Dear God
Jewish Chronicle, 23 April 2004
The most fascinating aspect of the ongoing case of the Goldman Sachs PA who embezzled £4 million from her bosses is not that she got away with it for so long – despite her blatantly lavish spending – but that she wrote letters to God asking him to prevent her scam from being discovered. It shows an astonishing lack of understanding about the role of the Almighty, to say nothing of the Ten Commandments. And far from eliciting divine protection, the letters now serve as additional evidence of her theft at her trial. So, that’s nil points for criminal cunning.
Now, you might not be aware of this, but God gets a fairly hefty postbag. People from around the world write to Him asking for divine intervention in all kinds of personal matters (although unlike the PA’s request they tend to be legit). These letters seem invariably to wash up in Jerusalem – where else? – at the postal authority’s centre for ‘undeliverable mail’ on the outskirts of the city. At this small depot, a team of eight workers sort difficult items of post into various pigeonholes, one of them marked ‘Letters to God’.

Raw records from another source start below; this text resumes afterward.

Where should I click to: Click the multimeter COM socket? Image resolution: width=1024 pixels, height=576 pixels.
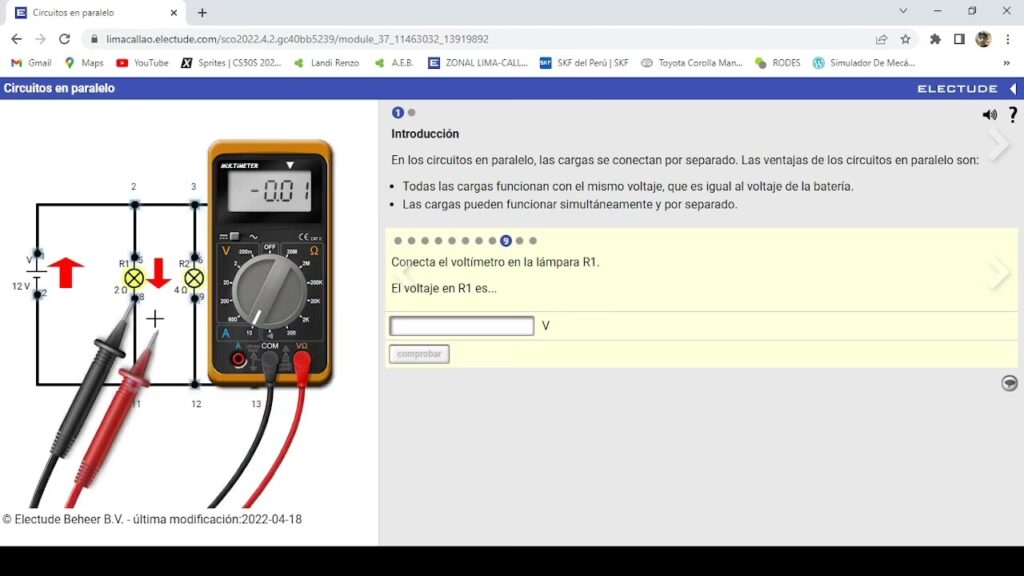click(x=269, y=357)
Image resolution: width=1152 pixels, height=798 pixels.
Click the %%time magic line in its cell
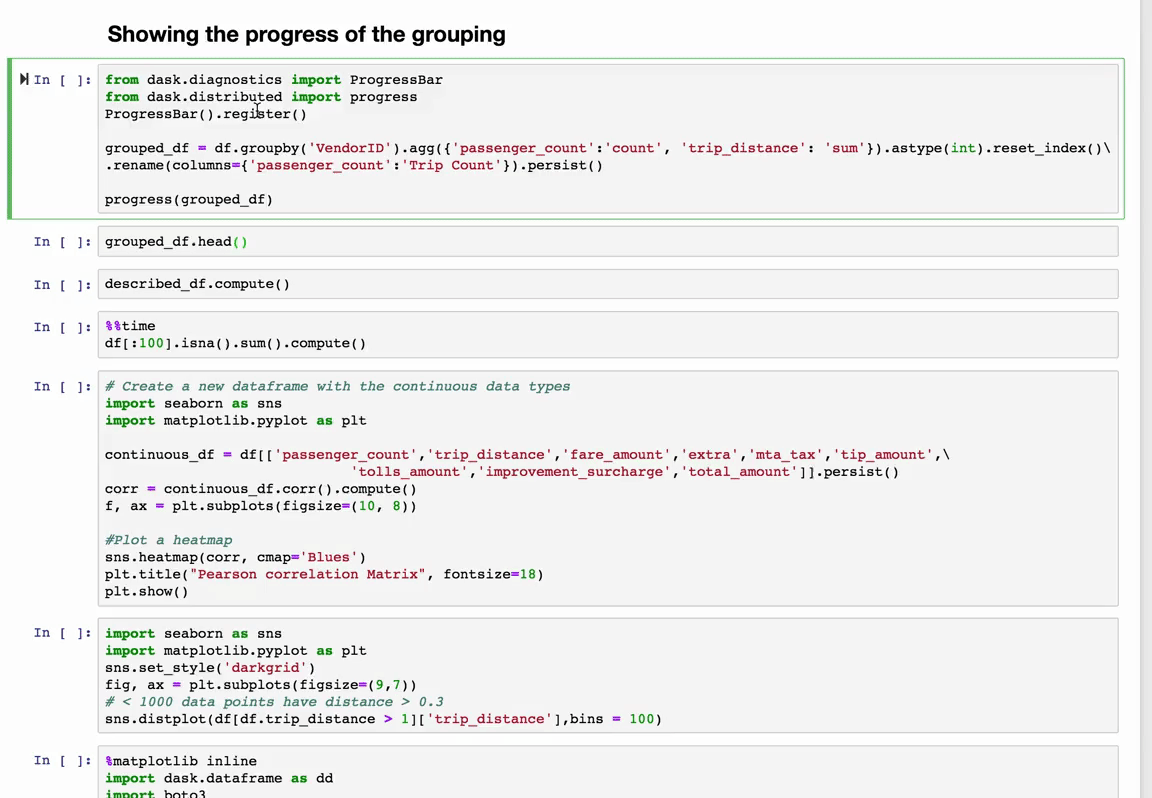(131, 326)
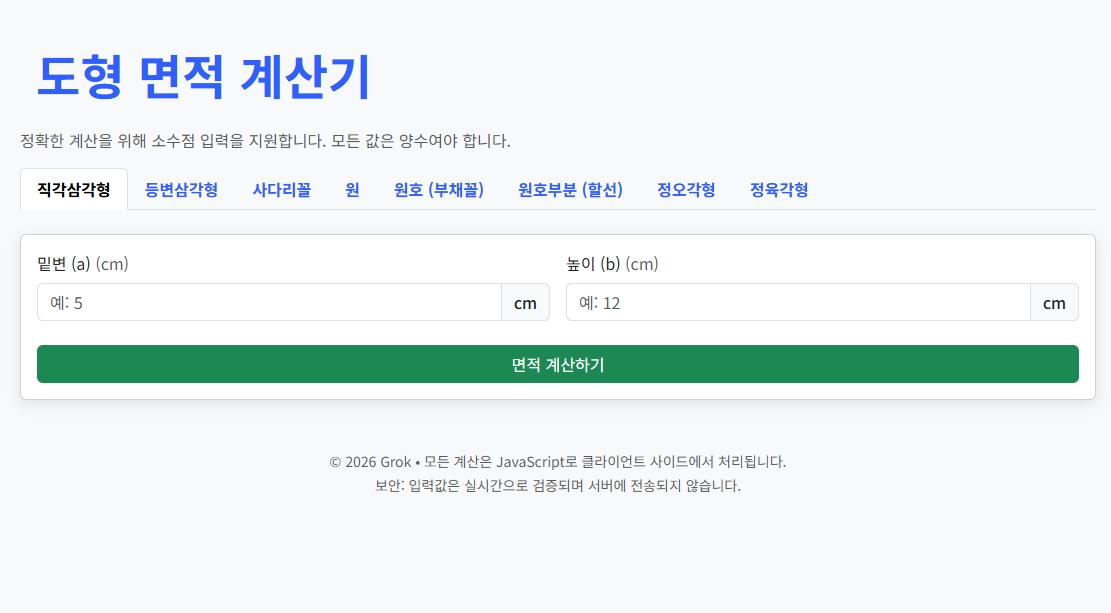The height and width of the screenshot is (613, 1111).
Task: Open the 원호부분 (할선) tab
Action: tap(570, 190)
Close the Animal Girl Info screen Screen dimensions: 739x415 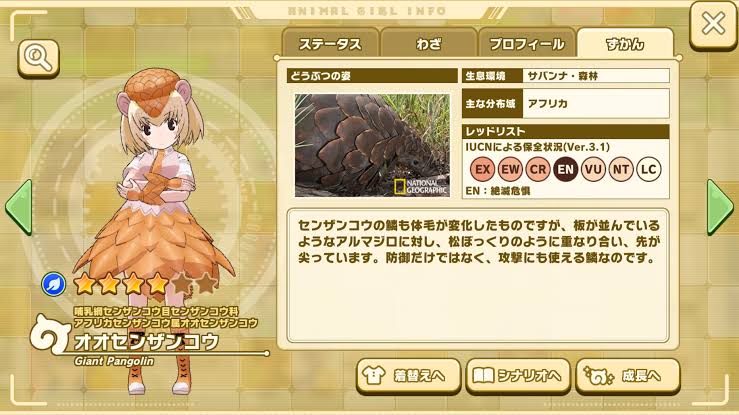pos(713,24)
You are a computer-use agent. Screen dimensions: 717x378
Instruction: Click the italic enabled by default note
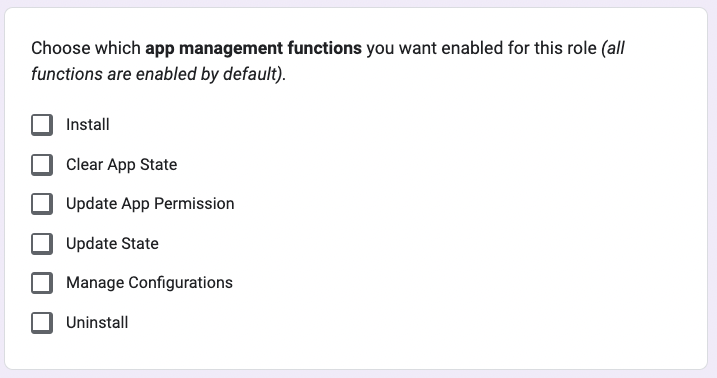pos(158,74)
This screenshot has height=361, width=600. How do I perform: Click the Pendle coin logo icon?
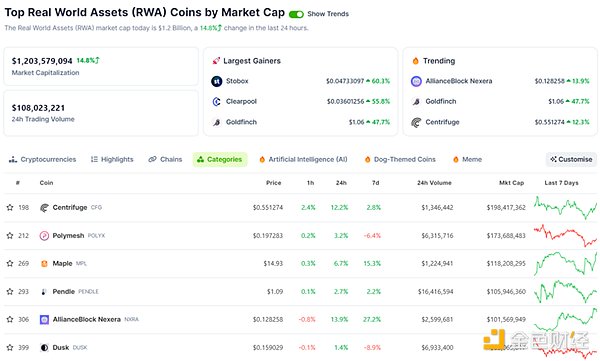click(x=44, y=291)
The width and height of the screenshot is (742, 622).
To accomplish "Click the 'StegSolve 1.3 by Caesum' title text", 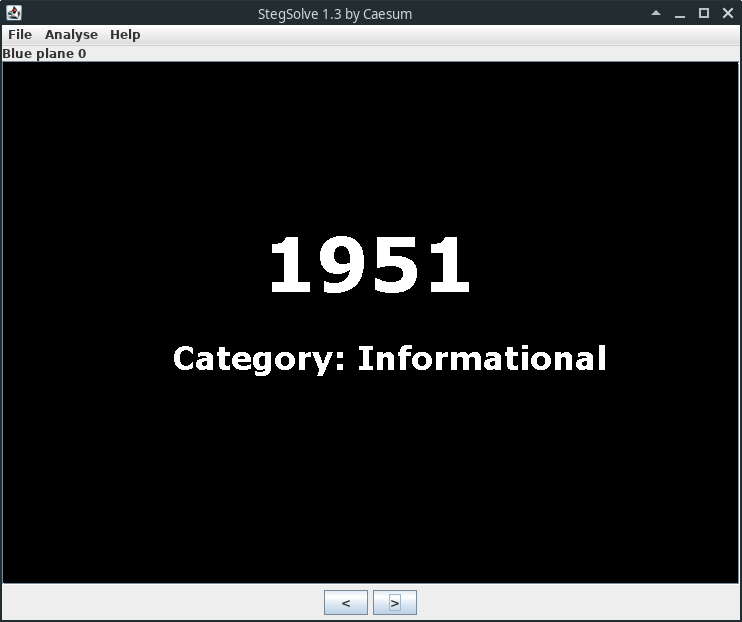I will click(335, 14).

‘For as long as any of us here can remember, we have received letters addressed either to God or Jesus Christ,’ says postal official Yitzhak Rabihiya. ‘Recently they have come from America, France, Nigeria, Australia and Ecuador. One envelope didn’t even have a stamp.’
The letters were written in a variety of languages and their envelopes usually addressed to ‘God of Israel’, ‘Angels in Heaven’ or something similar. The steady trickle of letters turned into a flood during the Jewish holidays and Christmas.
The ailing asked for better health, the poor for an upturn in their finances, those with relationship problems asked for help in sorting them out. Children sometimes pleaded for assistance with troublesome schoolwork.
One man from Saulsbury, Tennessee, wrote: ‘Please help me to be happy. Please help me find a nice job in Tallahassee or Monroe and find a nice wife…soon. Amen, Daryl.’
A Kenyan man asked God to save his floundering marriage. And an Israeli wrote asking God to forgive him for stealing money from a grocery store as a child. In a postscript he gave his address, then added: ‘But you knew that, didn’t you?’
Avi Yaniv, head of the centre for undeliverable mail, explains that after being read, the letters are taken to the Wailing Wall and placed in the cracks between the vast, ancient stones, along with the myriad other prayers and notes left by the faithful. ‘I believe in God, so I want to help these people,’ he says.
It’s a compassionate view, but aren’t these letters just a bit, um, weird? I mean, who really believes that you can send a letter through the post and it will end up on God’s doormat?
According to psychologist Prof. David Fontana, who specialises in the field of spirituality and is affiliated with Cardiff University, it is often useful for people to write things down as it helps to clarify their thoughts, and in some cases might perform the function of guilt-reduction. ‘For example,’ he says, ‘your City PA might reckon that if God didn’t whisper His disapproval in her ear, perhaps He accepted her actions.
‘This involves what we call “magical thinking”, which is when people believe that somehow the act of writing things down means God can hear them. It’s a throwback to the occult practices of medieval times, when certain cultures made contact with the spirit world by writing letters, then setting fire to them.
‘Writing a letter is one step further from saying a prayer, and there is a spiritual practice involved in that. But if someone actually believes it can then be posted and received by God through some divine letterbox, they’ve got a psychological problem: they can’t tell the difference between reality and fantasy.’
There must have been a lot of magical thinking going on in the mind of the Israeli man who wrote to God a while ago, describing in detail his appalling poverty and asking for 5,000 shekels (about £600) to improve his existence. Avi Yaniv and his postal workers were so moved by his plight that they organised a collection and managed to gather a total of 4,300 shekels for the unfortunate man and mailed it to him.
About a month later the same man wrote another letter to God. ‘Oh thank you God for the money,’ it read, ‘it has made such a difference to my life. But please, next time don’t send it through those postmen. They’re thieves – they stole 700 shekels.’
I know it sounds apocryphal but the workers at the centre for undeliverable mail claim it really happened, and they’ve been dining out on the story ever since.
As for God, he was unavailable for comment.